The path towards using new cleaner energy sources has been brought one step closer thanks to a research team at the University of Liverpool, who have developed a microporous organic polymer which demonstrates outstanding carbon dioxide adsorption characteristics.
This new material could serve as a key element of the integrated gasification combined cycle (IGCC) technology , which is capable of transforming fossil fuels into hydrogen gas. Hydrogen produces almost no pollution, which makes it ideal for applications such as electricity generation and in fuel-cell cars.
This sponge-like plastic thrives under the high pressure conditions of the IGCC process as the carbon dioxide is adsorbed in the small spaces between the molecules of this adsorbent, causing it to swell.
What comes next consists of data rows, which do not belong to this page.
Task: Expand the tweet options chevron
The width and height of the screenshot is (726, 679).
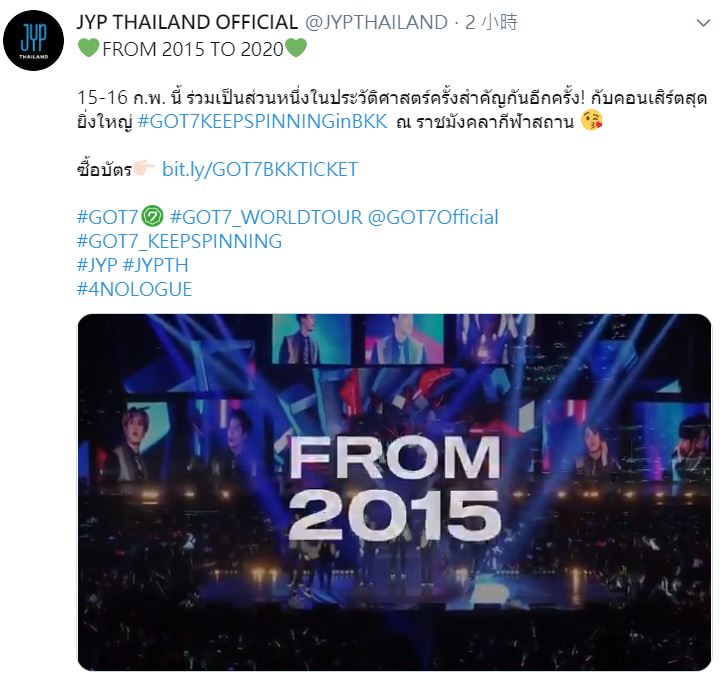Action: tap(703, 23)
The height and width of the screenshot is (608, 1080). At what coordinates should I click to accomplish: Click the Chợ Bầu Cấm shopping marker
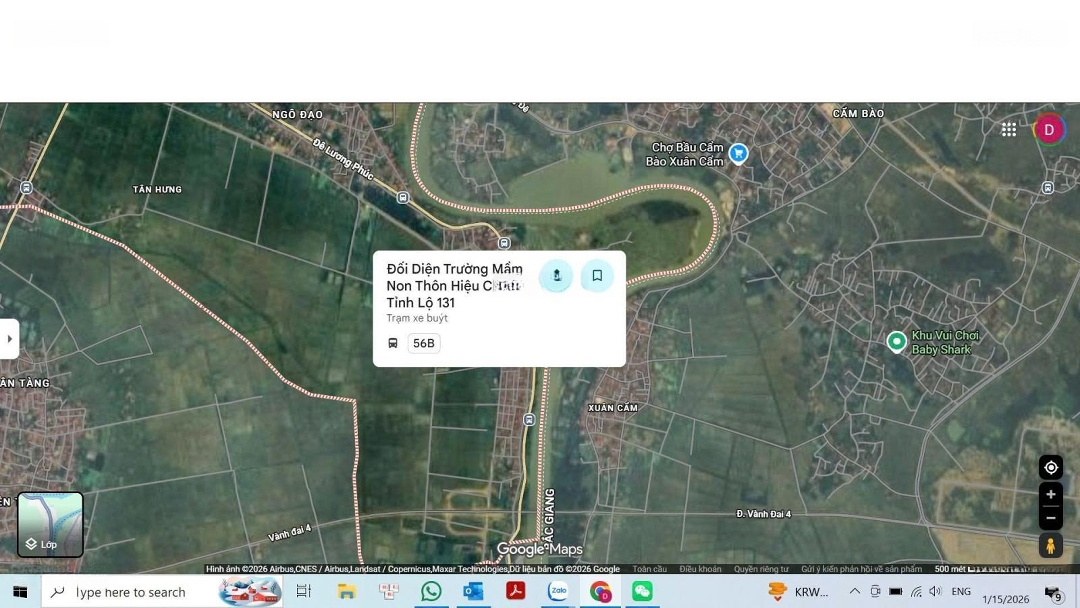(738, 153)
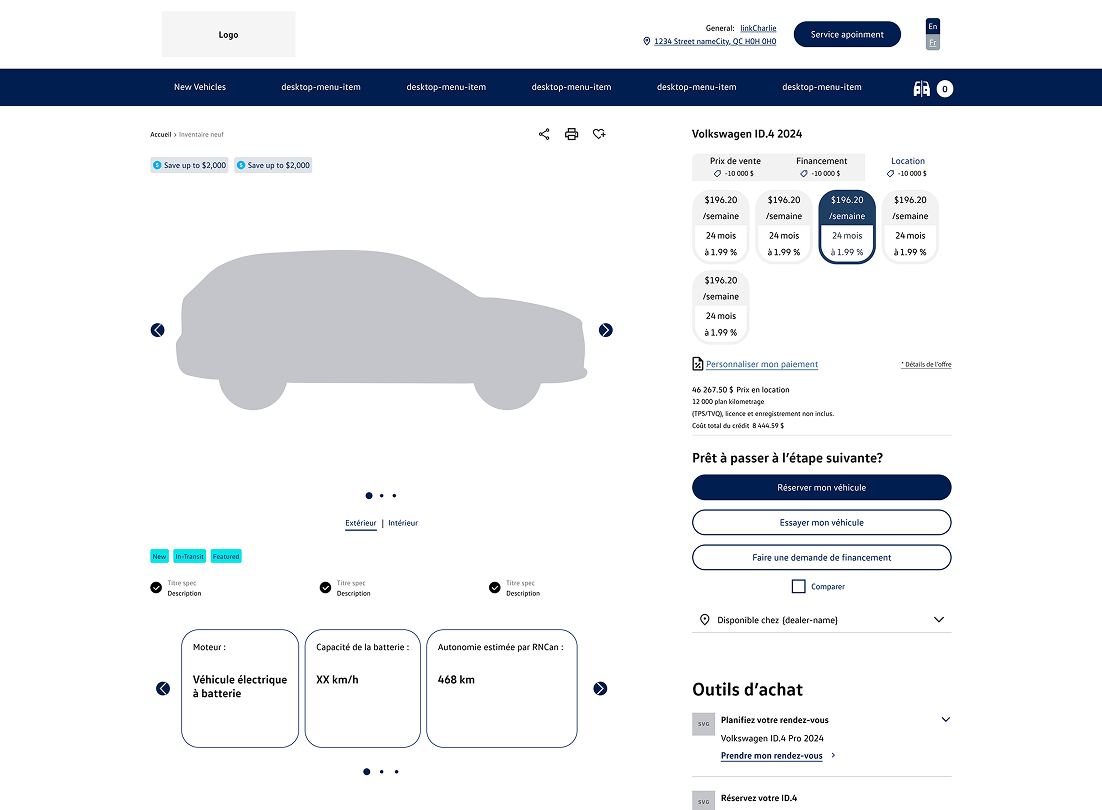Expand the Disponible chez dealer-name section

[x=938, y=619]
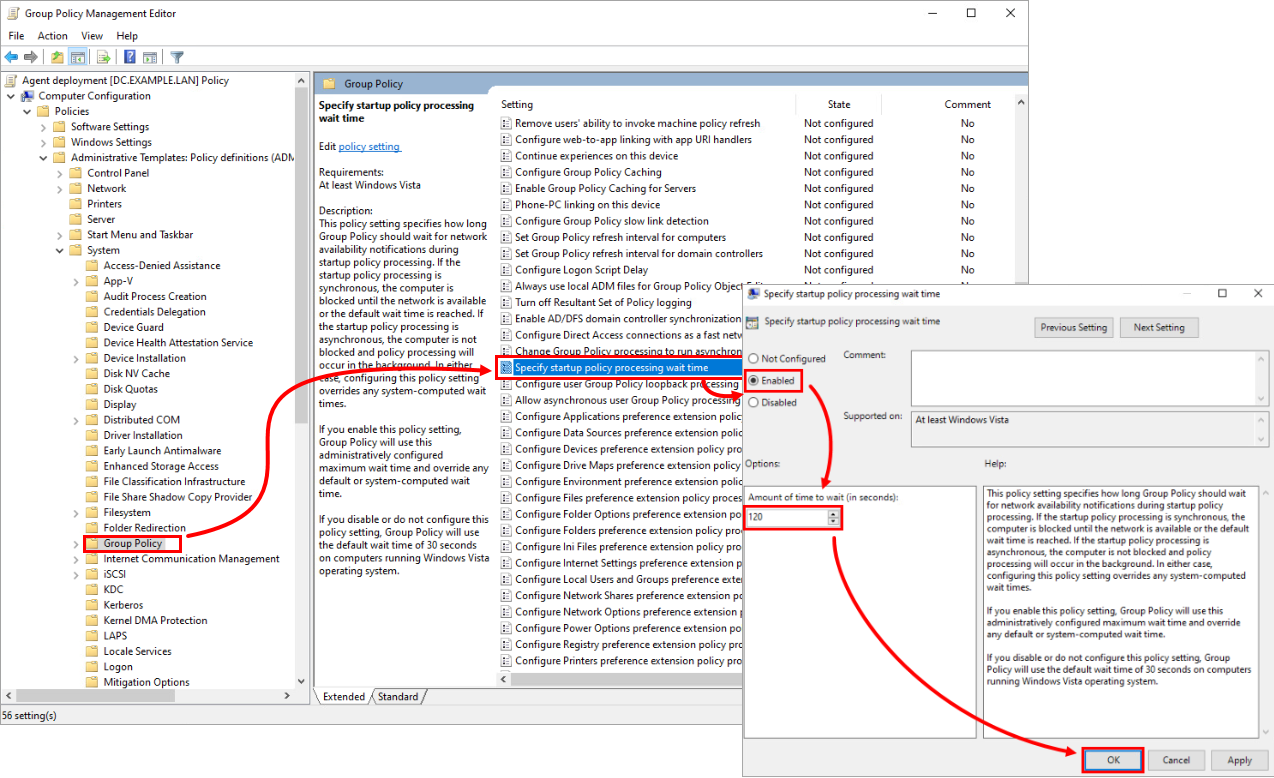Open help using the blue question mark icon
Screen dimensions: 1274x778
[x=130, y=57]
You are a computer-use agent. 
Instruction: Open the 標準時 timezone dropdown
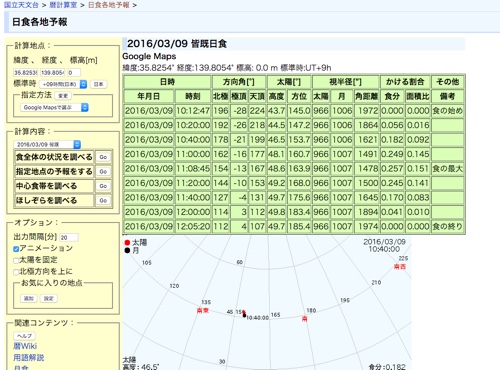63,84
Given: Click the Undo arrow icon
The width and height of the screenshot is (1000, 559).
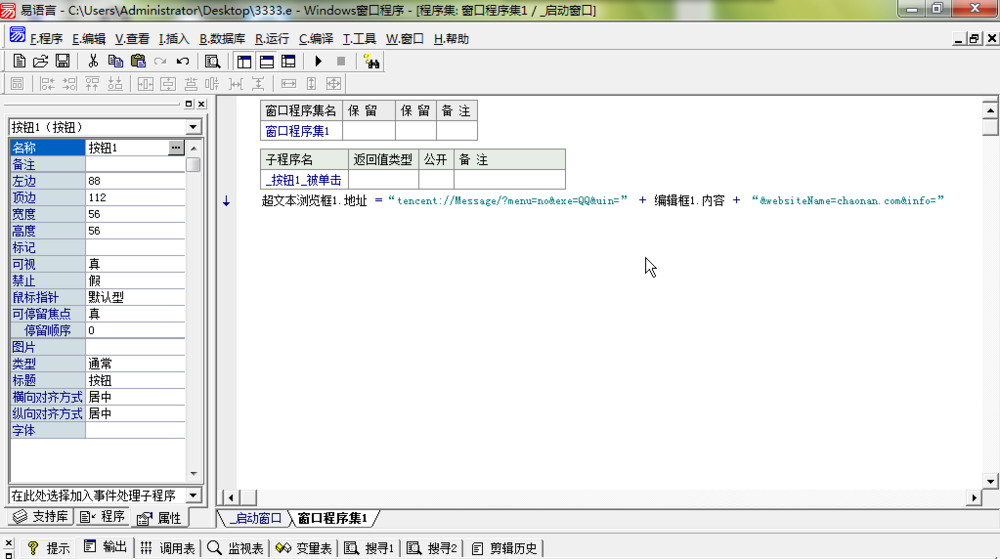Looking at the screenshot, I should click(183, 61).
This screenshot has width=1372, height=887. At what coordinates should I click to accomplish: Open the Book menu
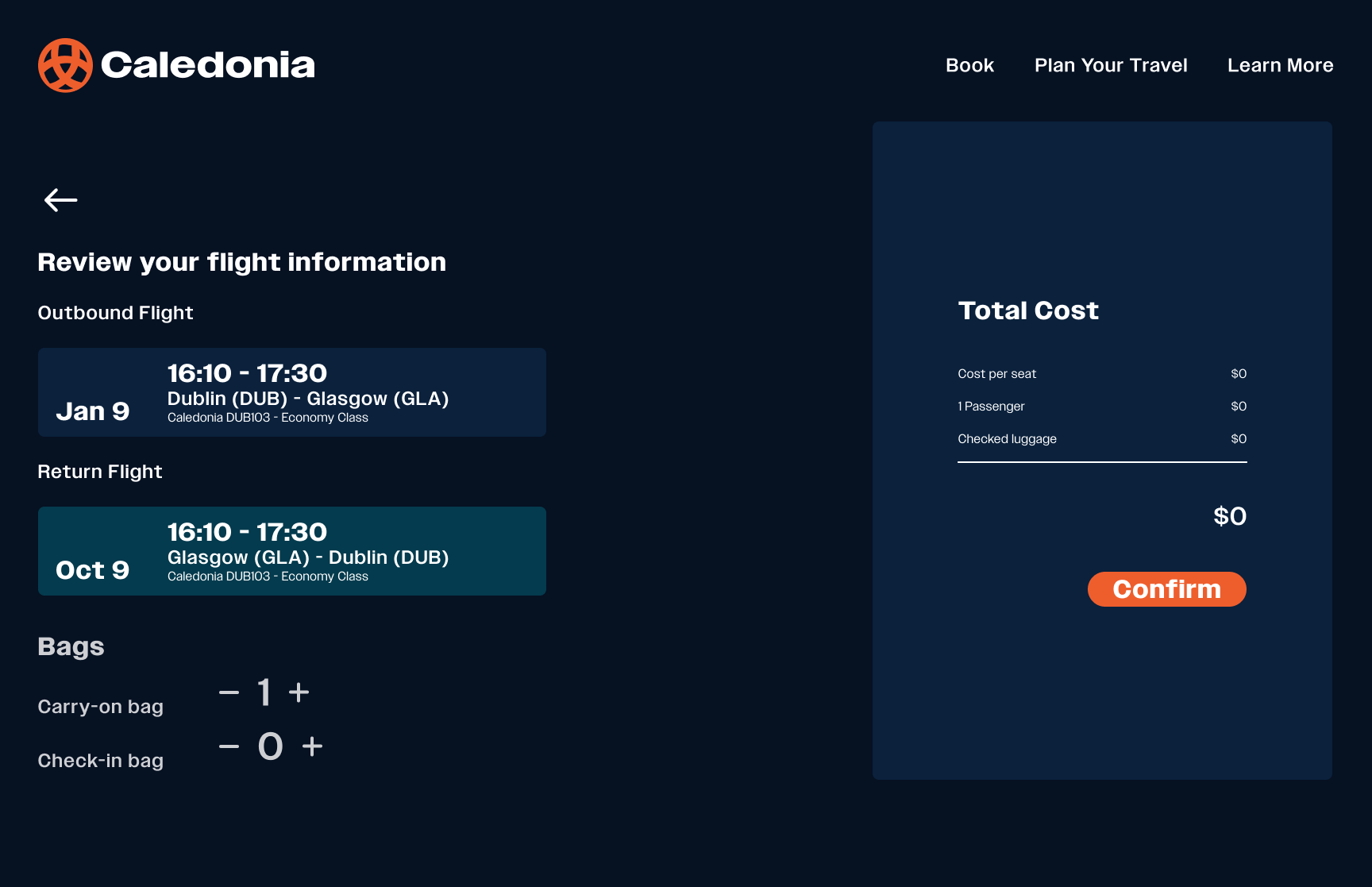969,65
The material discharges the carbon dioxide it has adsorbed when the pressure drops. The released carbon dioxide can then be collected for storage or transformed into valuable carbon compounds.
The new adsorbent, which is a similar material to the plastics used in food boxes, is a sand-like powder which is brown in colour.
It consists of a network of tiny carbon-based molecules and can tolerate the adverse environments in power plants which use carbon dioxide adsorbents thanks to its ability to withstand the effects of boiling acid.
Additionally it is both cheaper and more effective than other adsorbents as it does not require the involvement of water vapour in the process.
It is hoped that the spongy polymers can be easily embedded in existing membranes which are already being evaluated for the removal of carbon dioxide from the exhaust of power plants.
This new material could play a key role in the development of the zero-emission technologies of the future.